> Task description:
Could you repeat the lines from the one containing "Given: Select the" through the last line, substituting "final" for "last", changing nothing else, and omitting the pictures?

> Raw records:
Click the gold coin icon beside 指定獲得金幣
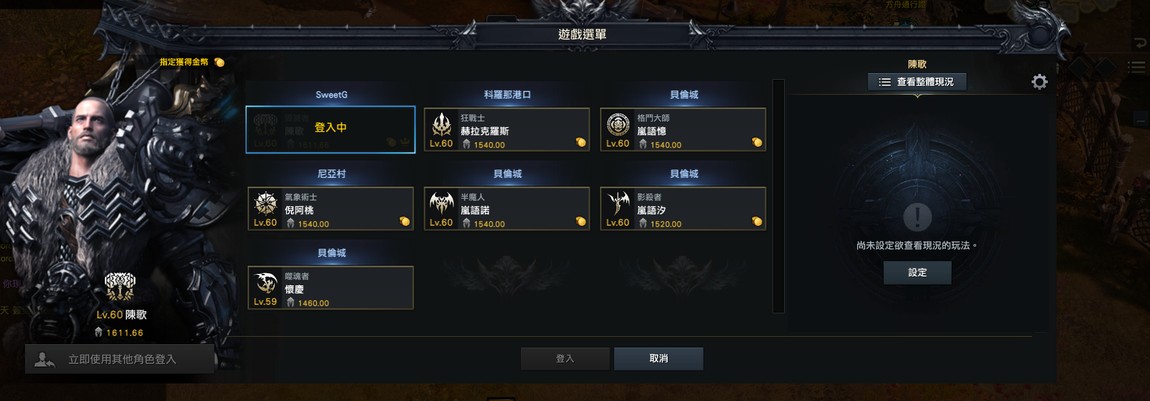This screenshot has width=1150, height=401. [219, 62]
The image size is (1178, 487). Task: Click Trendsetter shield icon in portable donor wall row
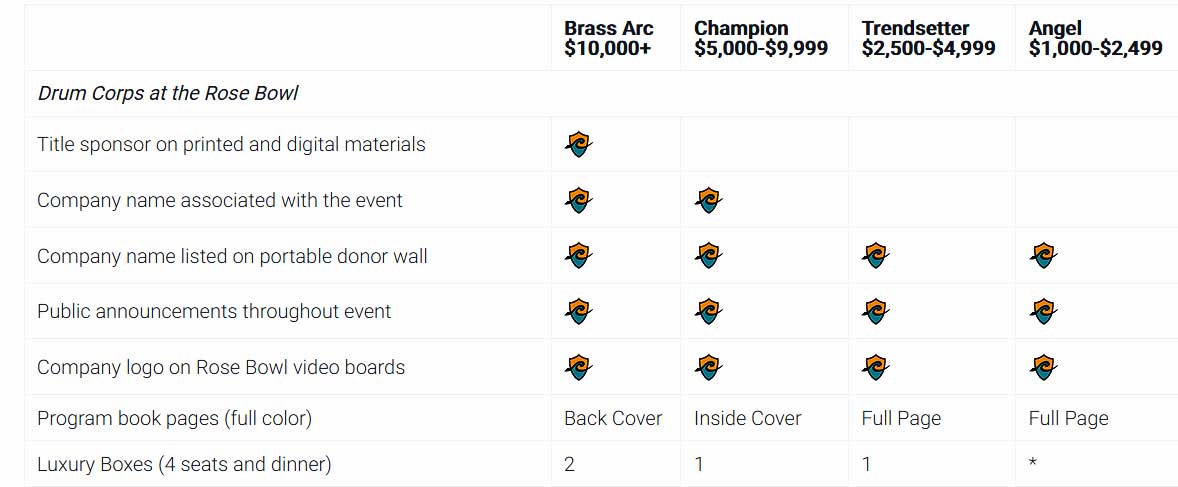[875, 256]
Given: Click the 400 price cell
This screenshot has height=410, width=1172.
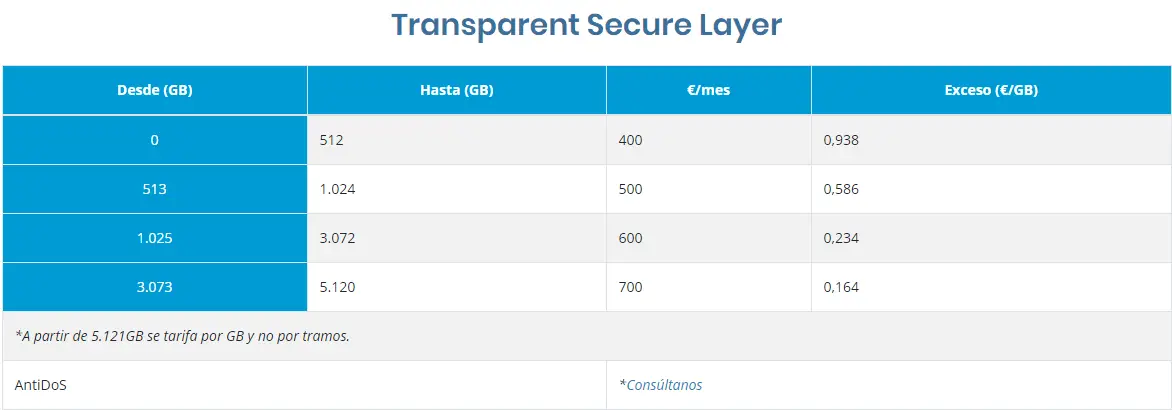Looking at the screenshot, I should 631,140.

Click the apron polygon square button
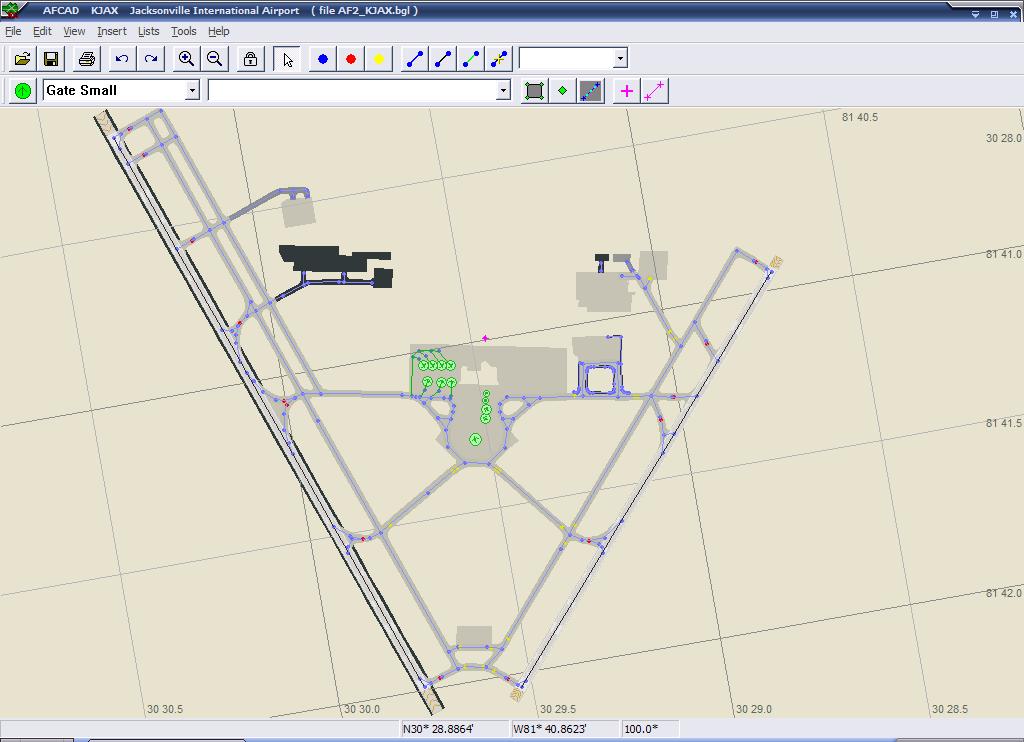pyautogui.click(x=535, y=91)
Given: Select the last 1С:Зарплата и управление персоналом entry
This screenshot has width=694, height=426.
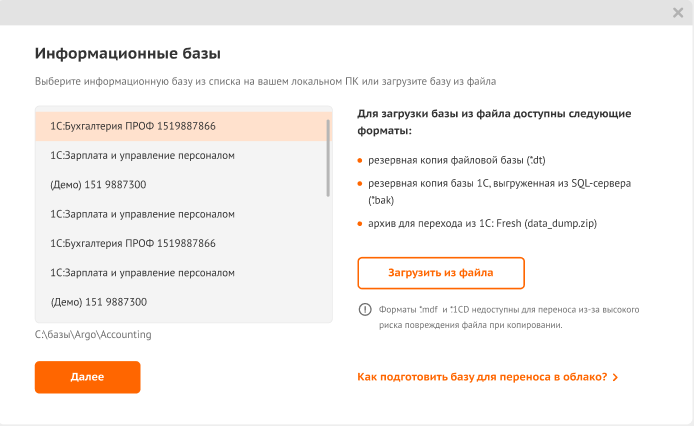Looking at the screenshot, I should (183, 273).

> Solution to the exercise:
Given: Select the final 1С:Зарплата и управление персоналом entry
This screenshot has width=694, height=426.
Looking at the screenshot, I should (183, 273).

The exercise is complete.